Woke royal Harry, Duke of Sussex, has put his U.S. visa “at risk” by admitting to drug abuse both in his home country and California, according to an immigration expert.

Prince Harry, the fifth in line to the British throne now most famous as the simpering spouse of American actress Meghan Markle — properly Meghan, Duchess of Sussex as a result of the courtesy title granted to her by the late Queen whose life’s work was trashed in the couple’s recent Netflix series — has admitted to abusing illegal drugs from the age of 17 in his ghostwritten memoir Spare.

These admissions included tales of not just doing lines of cocaine at the elite Eton College boarding school and smoking cannabis both there and, as a much older and supposedly responsible adult, at the royal residence of Kensington Palace, but hallucinating on magic mushrooms at a party in California hosted by Courtney Cox in 2016.

“Beside the toilet was a round silver bin, the kind with a foot pedal to open the lid. I stared at the bin. It stared back. Then it became . . . a head. I stepped on the pedal and the head opened its mouth. A huge open grin. I laughed, turned away, took a p***,” Harry recalled, in the classless fashion typical of the memoir.

“Now the loo [toilet] became a head too. The bowl was its gaping maw, the hinges of the seat were its piercing silver eyes. It said, ‘Aaah’,” he added.

The prince may not have just further damaged his reputation with the embarrassing revelations, however, with an immigration expert suggesting he may have also put his U.S. visa — and, by extension, his new celebrity lifestyle in Montecito, California — in jeopardy.
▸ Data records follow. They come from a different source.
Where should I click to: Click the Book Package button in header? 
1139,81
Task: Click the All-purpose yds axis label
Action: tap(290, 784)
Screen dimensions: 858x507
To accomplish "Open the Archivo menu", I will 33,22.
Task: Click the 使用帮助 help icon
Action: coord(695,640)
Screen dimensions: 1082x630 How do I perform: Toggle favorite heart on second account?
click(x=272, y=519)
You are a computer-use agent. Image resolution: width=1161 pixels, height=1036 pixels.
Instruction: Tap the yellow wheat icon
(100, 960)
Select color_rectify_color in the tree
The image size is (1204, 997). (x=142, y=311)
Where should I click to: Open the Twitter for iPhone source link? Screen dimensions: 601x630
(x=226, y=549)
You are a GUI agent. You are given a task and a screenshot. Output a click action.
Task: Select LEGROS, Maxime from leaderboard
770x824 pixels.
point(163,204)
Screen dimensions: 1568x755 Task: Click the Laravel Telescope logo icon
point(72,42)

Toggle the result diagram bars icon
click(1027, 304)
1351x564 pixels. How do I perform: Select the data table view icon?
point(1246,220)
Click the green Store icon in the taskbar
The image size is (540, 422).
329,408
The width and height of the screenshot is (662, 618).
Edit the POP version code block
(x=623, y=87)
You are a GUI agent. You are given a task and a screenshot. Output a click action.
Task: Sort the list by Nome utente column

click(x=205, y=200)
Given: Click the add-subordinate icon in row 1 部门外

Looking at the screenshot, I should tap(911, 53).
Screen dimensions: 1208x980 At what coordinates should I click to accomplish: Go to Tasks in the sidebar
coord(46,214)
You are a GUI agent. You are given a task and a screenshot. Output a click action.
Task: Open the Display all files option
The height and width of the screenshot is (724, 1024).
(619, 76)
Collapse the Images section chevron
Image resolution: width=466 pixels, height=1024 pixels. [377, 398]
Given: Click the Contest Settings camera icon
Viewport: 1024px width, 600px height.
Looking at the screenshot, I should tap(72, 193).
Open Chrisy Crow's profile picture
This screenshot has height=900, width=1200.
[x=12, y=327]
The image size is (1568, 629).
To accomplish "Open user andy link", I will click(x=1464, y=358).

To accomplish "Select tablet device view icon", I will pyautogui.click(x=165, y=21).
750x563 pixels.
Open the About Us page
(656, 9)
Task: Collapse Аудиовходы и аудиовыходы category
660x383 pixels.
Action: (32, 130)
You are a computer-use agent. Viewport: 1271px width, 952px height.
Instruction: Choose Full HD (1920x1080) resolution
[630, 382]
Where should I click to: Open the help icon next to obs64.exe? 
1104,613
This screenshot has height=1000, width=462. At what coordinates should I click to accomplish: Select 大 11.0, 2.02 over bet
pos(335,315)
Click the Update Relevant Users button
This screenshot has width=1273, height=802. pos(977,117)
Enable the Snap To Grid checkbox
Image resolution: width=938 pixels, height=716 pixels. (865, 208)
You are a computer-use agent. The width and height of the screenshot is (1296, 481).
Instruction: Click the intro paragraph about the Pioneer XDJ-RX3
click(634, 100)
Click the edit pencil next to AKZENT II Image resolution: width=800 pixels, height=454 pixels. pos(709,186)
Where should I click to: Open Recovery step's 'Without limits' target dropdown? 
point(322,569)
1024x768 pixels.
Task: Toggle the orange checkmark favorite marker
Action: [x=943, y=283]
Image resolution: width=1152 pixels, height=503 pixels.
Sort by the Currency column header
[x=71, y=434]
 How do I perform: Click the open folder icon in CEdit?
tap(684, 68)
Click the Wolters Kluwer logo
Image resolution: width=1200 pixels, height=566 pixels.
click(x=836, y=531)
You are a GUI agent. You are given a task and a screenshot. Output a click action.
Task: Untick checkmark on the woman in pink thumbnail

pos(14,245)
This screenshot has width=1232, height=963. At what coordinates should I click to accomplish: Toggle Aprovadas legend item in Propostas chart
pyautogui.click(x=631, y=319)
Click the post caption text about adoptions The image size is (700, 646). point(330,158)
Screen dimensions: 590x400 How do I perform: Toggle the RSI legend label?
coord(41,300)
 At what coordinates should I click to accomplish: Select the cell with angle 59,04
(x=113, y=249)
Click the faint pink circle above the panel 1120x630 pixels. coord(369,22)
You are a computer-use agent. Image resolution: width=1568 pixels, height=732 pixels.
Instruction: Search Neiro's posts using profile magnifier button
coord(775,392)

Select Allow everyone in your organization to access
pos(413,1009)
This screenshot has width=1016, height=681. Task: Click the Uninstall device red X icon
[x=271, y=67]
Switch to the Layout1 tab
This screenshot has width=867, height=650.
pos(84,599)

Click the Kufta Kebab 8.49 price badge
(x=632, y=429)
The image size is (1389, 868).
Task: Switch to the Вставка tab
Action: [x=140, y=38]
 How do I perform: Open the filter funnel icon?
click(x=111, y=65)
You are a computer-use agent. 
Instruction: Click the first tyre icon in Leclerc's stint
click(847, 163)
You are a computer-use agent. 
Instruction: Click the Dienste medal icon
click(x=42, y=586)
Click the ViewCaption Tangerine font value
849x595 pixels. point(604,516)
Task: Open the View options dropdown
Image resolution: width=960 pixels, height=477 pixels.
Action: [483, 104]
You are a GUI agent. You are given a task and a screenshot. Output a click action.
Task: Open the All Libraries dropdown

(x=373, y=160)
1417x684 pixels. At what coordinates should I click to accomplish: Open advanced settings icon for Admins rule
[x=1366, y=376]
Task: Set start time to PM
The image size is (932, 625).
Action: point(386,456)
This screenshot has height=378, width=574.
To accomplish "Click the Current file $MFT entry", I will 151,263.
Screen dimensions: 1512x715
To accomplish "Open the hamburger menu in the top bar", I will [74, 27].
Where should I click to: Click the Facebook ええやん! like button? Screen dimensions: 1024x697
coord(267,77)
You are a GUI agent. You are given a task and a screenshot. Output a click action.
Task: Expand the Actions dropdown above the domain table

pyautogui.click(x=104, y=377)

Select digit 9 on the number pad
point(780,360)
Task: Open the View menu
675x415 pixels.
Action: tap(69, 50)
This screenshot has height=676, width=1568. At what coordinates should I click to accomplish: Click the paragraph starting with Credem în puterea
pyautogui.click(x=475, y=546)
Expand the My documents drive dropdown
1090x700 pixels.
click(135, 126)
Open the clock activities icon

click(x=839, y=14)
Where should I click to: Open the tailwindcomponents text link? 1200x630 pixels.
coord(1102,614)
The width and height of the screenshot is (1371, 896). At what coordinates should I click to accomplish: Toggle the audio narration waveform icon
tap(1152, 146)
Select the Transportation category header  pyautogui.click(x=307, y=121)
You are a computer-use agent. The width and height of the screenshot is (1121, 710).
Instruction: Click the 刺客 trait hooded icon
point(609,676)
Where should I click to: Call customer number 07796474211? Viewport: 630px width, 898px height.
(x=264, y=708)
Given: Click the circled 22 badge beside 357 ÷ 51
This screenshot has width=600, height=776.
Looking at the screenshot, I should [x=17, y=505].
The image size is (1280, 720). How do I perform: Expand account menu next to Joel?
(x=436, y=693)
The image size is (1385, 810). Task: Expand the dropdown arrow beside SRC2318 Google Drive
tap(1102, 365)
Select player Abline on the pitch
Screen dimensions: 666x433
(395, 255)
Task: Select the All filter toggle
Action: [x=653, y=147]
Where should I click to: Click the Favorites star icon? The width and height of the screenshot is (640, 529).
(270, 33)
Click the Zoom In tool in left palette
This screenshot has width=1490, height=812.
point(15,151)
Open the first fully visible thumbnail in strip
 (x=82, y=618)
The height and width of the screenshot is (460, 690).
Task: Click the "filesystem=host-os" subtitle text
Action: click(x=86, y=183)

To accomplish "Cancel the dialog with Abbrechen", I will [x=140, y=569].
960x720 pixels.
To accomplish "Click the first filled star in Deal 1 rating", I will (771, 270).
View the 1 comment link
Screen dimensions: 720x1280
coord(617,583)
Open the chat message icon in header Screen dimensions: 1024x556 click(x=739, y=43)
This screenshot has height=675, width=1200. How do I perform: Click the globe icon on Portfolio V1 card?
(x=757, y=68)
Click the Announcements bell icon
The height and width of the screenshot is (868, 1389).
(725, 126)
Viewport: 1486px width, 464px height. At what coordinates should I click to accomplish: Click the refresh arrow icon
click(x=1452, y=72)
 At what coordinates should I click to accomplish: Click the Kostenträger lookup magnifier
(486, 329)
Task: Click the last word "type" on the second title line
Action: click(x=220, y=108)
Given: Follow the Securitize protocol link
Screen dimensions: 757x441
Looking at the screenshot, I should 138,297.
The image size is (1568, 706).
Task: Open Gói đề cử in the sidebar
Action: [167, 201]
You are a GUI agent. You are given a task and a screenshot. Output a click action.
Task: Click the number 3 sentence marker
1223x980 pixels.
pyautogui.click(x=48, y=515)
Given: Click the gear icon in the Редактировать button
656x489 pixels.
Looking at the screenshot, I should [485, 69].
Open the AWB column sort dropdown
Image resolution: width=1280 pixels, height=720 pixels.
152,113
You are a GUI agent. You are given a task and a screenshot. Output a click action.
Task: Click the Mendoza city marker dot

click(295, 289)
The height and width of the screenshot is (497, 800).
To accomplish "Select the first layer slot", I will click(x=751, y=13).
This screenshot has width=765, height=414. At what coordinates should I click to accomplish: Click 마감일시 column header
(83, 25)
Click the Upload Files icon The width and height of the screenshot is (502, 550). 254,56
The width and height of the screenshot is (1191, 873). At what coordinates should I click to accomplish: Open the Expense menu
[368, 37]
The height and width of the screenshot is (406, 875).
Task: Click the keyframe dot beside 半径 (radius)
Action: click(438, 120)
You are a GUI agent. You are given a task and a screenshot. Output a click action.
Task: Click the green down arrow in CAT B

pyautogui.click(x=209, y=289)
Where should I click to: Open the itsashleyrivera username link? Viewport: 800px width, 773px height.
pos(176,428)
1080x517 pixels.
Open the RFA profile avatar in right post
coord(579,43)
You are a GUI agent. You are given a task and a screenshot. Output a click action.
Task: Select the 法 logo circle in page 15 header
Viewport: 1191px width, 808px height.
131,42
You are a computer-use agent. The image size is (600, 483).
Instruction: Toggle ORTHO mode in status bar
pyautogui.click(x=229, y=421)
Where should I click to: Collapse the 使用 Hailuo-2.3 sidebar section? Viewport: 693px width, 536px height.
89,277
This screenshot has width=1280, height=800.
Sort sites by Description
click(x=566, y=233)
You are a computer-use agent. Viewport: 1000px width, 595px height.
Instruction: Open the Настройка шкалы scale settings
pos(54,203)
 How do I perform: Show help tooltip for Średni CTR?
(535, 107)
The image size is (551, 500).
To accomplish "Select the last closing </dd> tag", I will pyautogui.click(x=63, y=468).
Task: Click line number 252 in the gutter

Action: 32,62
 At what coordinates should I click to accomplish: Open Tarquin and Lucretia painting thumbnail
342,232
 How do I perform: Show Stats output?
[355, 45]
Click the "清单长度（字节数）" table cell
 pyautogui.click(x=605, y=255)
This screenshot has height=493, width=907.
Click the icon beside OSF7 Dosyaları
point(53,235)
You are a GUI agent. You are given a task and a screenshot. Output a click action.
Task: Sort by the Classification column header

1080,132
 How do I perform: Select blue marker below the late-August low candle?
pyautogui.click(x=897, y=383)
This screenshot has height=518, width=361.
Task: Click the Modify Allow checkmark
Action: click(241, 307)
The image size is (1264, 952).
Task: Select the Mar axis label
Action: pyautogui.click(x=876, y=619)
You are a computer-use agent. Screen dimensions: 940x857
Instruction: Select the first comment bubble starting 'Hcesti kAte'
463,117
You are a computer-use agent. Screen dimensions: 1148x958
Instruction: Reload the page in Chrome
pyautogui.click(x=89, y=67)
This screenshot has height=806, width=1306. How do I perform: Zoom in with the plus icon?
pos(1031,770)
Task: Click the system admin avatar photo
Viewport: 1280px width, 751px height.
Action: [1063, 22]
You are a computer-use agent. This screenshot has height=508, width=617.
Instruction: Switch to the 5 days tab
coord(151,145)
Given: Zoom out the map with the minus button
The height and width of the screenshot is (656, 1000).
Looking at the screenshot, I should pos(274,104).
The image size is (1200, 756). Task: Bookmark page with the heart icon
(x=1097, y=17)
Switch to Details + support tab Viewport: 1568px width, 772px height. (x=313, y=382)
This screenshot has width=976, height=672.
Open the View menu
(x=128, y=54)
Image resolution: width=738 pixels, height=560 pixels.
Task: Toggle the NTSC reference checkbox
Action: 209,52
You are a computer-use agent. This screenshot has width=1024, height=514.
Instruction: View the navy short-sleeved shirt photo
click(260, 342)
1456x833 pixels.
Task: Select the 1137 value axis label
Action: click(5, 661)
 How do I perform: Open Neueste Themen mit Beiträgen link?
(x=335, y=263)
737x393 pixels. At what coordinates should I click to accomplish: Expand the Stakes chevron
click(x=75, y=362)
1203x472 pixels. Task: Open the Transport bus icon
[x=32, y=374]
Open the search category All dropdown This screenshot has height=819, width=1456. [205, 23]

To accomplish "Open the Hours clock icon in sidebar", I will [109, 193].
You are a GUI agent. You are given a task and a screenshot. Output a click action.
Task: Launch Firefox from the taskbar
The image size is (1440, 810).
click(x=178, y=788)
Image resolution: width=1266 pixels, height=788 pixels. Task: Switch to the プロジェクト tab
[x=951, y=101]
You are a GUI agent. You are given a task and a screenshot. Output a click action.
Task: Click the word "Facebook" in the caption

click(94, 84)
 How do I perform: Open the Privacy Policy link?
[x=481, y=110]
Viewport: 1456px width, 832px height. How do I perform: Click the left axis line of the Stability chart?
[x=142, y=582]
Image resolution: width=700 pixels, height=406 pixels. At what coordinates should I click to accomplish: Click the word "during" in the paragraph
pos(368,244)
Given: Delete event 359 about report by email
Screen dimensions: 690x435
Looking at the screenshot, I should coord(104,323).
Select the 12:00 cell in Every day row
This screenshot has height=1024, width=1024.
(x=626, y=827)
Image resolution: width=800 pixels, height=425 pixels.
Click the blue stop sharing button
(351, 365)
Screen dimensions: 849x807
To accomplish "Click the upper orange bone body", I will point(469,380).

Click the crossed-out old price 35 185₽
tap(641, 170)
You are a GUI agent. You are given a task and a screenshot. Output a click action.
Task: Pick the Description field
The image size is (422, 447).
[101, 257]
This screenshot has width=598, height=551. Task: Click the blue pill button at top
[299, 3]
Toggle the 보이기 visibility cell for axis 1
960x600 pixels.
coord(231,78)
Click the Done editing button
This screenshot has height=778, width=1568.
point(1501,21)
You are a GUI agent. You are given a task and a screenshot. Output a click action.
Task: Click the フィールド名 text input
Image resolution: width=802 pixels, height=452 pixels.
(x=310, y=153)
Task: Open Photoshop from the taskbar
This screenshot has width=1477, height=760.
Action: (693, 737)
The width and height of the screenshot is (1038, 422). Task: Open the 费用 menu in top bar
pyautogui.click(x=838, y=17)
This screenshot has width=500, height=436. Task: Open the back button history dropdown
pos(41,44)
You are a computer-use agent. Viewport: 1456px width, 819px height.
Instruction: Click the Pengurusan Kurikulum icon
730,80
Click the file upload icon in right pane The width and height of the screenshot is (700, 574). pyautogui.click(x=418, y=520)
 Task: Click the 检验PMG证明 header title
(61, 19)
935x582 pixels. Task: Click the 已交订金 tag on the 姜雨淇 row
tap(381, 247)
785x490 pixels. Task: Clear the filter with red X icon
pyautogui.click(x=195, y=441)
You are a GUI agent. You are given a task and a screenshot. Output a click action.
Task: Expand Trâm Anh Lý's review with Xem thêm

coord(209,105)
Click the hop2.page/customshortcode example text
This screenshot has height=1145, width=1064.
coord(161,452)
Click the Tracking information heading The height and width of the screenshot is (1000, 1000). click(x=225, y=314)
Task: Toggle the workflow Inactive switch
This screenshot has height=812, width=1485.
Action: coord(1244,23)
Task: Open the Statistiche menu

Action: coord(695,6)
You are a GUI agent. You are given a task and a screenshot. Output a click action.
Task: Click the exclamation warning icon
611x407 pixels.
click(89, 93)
“He would have been asked [about drug abuse when applying for his visa],” said Professor Alberto Benítez, who heads George Washington University’s Immigration Clinic, in comments to The Telegraph.

“If he was truthful in his answers, he should have been denied,” the professor claimed.

If the prince was not truthful, he went on, “[o]ne of the repercussions, whatever visa he has, is that it would be revoked, or he’ll be subject to being revoked because he lied in the application process.”

According to The Sunday Times, American regulations stipulate that “current and/or past actions, such as drug or criminal activities . . . may make the applicant ineligible for a visa” — although the U.S. State Department told the British newspaper of record that “[a]ll visa applications are adjudicated on a case-by-case basis.”

Moreover, another immigration lawyer consulted by The Telegraph, Chrissie Fernandez, said that while “if Prince Harry ever possessed any illicit substances, even if he was not arrested, he would have been required to disclose that,” it was “unlikely that his case would be reopened if immigration authorities were to hear that he previously, years ago, used drugs”.